**Extracted text:**
________________________________________

The largest share of the projected costs for nuclear delivery systems would go to strategic submarines. The Navy wants to buy 12 new ballistic missile submarines with a total production cost of about $100 billion. The Air Force is seeking up to 100 new, nuclear-armed strategic bombers that would cost about $80 billion, as well as new intercontinental ballistic missiles and air-launched cruise missiles. The Energy Department’s National Nuclear Security Administration (NNSA) is also pursuing a $60 billion plan to upgrade five nuclear warhead types, including the B61 gravity bomb.

These eye-popping projections come at a time that defense budget growth is declining, and spending on these weapons systems at these levels cannot be sustained. And given the declining role of nuclear weapons in U.S. defense strategy, planning to maintain an unaffordable, Cold War-sized force is unnecessary.

It is not too late, however, to chart a different course. The Departments of Defense and Energy are in the process of making long-term, multi-billion dollar decisions about how many new missiles, submarines, bombers and nuclear warheads the nation will build and deploy over the next 30 years. These plans should be reevaluated before major budget decisions are locked in.

Arms Reductions Create Opportunity

Fortunately, ongoing U.S. and Russian nuclear arsenal reductions under New START open the door to major budget savings at this pivotal time.

The U.S. nuclear stockpile has dropped by 80 percent since its peak in 1967, but is still a formidable force of about 4,800 warheads.[6] The arsenal’s high cost, combined with shrinking budgets, stockpiles, and missions, should compel the Pentagon to rethink its oversized plans to rebuild U.S. nuclear forces in the years ahead.

The United States maintained a total nuclear stockpile of 4,804 warheads as of September 2013.[7] This includes a deployed arsenal of about 2,100 strategic and tactical warheads and associated delivery systems--missiles, submarines, and bombers--and the rest in reserve.[8] As of 2014, the U.S. government reported that there are approximately 1,642 New START-accountable deployed nuclear warheads.[9]

New START will take the United States and Russia down to 1,550 treaty-accountable, deployed strategic warheads by 2018. Other than Russia, the only potential U.S. adversary with a long-range nuclear capability is China, which has no more than 75 single-warhead, intercontinental ballistic missiles, according to the Pentagon.[10]

In June 2013, President Obama announced the United States would pursue a new agreement with Russia to further reduce strategic weapons, as well as to reduce tactical weapons.  The U.S. military leadership has determined it can reduce deployed strategic warheads to 1,000-1,100, or about one-third below New START levels.

Renewed U.S.-Russian tensions and domestic political opposition may delay nuclear force reductions for some time. Nevertheless, the United States can maintain New START warhead levels and still achieve significant cost savings over the next decade and beyond by making smarter choices regarding nuclear weapons spending.

________________________________________

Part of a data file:
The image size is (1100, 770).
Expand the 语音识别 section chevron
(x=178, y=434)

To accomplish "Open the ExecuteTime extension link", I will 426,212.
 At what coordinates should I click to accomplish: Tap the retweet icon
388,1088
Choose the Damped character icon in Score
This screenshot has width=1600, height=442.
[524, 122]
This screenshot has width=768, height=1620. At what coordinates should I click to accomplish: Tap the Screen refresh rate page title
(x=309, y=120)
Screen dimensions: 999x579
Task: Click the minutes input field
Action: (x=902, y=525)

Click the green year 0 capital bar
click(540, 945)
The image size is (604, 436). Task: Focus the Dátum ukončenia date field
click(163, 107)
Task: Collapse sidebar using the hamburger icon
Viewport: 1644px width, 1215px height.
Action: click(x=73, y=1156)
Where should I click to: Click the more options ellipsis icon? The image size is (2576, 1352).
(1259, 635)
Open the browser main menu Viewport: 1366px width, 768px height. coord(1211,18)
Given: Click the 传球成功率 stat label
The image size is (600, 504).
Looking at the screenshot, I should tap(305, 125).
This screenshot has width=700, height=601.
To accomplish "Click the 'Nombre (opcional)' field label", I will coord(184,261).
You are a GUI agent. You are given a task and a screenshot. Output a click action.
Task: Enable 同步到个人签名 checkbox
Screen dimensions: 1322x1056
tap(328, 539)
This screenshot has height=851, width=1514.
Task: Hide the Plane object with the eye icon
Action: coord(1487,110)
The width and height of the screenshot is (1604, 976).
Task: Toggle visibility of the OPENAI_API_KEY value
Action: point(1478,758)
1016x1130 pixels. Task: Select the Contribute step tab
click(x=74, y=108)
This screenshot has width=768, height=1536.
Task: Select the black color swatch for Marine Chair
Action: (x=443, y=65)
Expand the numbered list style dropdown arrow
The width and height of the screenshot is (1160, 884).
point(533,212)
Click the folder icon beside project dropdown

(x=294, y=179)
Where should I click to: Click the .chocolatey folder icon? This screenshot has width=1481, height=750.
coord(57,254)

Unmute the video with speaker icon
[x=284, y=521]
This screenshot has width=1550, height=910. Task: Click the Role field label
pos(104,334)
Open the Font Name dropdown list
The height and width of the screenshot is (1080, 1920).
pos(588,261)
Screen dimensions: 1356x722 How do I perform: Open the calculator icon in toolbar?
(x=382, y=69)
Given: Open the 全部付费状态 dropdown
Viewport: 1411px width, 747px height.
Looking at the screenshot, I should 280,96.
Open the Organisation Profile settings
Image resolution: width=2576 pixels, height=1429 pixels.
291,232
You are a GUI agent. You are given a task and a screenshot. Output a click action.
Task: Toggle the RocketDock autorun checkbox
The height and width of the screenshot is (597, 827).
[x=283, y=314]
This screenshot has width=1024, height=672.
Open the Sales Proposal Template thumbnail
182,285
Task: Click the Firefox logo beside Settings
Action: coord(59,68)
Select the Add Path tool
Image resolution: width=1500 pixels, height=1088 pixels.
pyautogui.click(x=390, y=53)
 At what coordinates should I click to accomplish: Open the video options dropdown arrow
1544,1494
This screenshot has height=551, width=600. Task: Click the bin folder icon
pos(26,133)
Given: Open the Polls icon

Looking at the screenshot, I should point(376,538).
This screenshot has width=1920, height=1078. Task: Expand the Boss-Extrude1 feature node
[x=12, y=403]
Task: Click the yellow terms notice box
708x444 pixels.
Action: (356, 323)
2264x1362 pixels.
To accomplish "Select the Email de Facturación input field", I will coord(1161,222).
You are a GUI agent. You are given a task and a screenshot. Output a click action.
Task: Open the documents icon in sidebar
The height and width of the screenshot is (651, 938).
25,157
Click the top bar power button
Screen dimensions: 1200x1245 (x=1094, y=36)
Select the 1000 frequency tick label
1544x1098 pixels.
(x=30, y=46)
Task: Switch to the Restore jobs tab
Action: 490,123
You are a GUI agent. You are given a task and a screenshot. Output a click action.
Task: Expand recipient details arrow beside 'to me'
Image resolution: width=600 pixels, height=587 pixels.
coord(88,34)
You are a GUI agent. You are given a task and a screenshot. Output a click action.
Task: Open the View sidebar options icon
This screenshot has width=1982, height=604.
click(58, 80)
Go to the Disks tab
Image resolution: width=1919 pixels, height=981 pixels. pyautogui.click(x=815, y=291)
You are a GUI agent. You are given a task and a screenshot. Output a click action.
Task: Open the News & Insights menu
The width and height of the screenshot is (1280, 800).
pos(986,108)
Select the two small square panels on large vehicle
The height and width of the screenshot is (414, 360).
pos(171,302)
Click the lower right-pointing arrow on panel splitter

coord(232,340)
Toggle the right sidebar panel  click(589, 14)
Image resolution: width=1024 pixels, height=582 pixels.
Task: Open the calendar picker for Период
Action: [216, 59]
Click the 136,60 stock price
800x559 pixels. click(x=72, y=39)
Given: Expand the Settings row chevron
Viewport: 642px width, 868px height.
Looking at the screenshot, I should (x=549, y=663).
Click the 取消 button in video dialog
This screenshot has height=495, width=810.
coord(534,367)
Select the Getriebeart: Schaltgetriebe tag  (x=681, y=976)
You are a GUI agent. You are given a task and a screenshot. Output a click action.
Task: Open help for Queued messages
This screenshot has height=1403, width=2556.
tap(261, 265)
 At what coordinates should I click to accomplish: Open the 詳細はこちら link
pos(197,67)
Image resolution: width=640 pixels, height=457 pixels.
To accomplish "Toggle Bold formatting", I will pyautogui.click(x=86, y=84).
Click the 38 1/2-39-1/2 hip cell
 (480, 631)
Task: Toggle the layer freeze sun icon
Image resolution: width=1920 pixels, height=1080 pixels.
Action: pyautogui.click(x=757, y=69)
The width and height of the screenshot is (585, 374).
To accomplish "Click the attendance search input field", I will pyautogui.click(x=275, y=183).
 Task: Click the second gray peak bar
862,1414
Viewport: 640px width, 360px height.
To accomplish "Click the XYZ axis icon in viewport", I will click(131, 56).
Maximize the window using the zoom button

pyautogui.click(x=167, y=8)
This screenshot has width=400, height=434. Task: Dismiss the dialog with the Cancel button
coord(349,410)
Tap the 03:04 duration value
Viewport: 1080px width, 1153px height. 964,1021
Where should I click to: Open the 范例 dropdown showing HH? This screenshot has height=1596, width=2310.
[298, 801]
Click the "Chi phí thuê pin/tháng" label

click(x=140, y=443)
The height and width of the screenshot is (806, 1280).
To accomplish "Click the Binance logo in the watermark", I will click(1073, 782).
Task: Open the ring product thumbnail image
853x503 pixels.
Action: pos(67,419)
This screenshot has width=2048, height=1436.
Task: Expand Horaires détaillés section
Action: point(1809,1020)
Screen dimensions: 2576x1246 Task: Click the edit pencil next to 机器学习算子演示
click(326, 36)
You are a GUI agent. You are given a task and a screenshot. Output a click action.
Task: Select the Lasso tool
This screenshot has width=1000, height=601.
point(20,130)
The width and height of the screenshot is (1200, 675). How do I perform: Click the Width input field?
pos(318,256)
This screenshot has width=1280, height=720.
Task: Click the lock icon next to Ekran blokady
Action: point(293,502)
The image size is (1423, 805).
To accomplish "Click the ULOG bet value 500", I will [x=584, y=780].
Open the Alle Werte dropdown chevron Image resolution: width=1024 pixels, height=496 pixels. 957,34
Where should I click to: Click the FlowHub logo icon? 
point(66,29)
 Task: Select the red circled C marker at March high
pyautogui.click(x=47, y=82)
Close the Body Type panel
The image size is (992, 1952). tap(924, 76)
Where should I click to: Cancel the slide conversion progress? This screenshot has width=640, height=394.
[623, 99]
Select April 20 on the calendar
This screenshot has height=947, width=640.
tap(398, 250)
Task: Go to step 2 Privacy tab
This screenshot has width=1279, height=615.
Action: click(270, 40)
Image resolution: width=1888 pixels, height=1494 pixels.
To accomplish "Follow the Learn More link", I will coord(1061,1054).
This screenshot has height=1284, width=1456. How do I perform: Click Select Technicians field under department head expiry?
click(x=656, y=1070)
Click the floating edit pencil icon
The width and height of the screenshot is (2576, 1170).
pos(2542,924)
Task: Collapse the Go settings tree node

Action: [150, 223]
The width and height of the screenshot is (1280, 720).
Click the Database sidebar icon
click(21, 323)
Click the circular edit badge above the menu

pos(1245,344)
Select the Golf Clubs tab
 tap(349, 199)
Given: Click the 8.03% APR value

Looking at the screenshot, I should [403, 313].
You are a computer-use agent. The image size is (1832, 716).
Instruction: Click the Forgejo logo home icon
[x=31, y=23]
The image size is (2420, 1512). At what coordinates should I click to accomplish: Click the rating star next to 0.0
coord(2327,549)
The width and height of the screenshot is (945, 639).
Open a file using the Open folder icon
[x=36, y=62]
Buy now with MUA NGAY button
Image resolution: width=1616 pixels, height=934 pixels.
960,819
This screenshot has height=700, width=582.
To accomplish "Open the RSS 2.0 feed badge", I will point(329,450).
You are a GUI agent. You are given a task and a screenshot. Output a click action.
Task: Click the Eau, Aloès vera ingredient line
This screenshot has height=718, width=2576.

________________________________________

**Actions to take:**
- A) Answer these questions from the passage on U.S. nuclear weapons spending:
(i) How many new ballistic missile submarines does the Navy want to buy?
(ii) What was the total U.S. nuclear stockpile as of September 2013?
(iii) By what year will New START bring the United States and Russia down to 1,550 treaty-accountable, deployed strategic warheads?
- B) Give, as a numbered list, the lines of the listing from the line containing "Image resolution: width=1888" through the end of the listing, leaving out blank lines.
The listing has no connection to the passage on U.S. nuclear weapons spending.

**Solutions to the tasks:**
- A)
(i) 12
(ii) 4,804 warheads
(iii) 2018

- B)
1. Image resolution: width=1888 pixels, height=1494 pixels.
2. To accomplish "Follow the Learn More link", I will coord(1061,1054).
3. This screenshot has height=1284, width=1456. How do I perform: Click Select Technicians field under department head expiry?
4. click(x=656, y=1070)
5. Click the floating edit pencil icon
6. The width and height of the screenshot is (2576, 1170).
7. pos(2542,924)
8. Task: Collapse the Go settings tree node
9. Action: [150, 223]
10. The width and height of the screenshot is (1280, 720).
11. Click the Database sidebar icon
12. click(21, 323)
13. Click the circular edit badge above the menu
14. pos(1245,344)
15. Select the Golf Clubs tab
16.  tap(349, 199)
17. Given: Click the 8.03% APR value
18. Looking at the screenshot, I should [403, 313].
19. You are a computer-use agent. The image size is (1832, 716).
20. Instruction: Click the Forgejo logo home icon
21. [x=31, y=23]
22. The image size is (2420, 1512). At what coordinates should I click to accomplish: Click the rating star next to 0.0
23. coord(2327,549)
24. The width and height of the screenshot is (945, 639).
25. Open a file using the Open folder icon
26. [x=36, y=62]
27. Buy now with MUA NGAY button
28. Image resolution: width=1616 pixels, height=934 pixels.
29. 960,819
30. This screenshot has height=700, width=582.
31. To accomplish "Open the RSS 2.0 feed badge", I will point(329,450).
32. You are a GUI agent. You are given a task and a screenshot. Output a click action.
33. Task: Click the Eau, Aloès vera ingredient line
34. This screenshot has height=718, width=2576.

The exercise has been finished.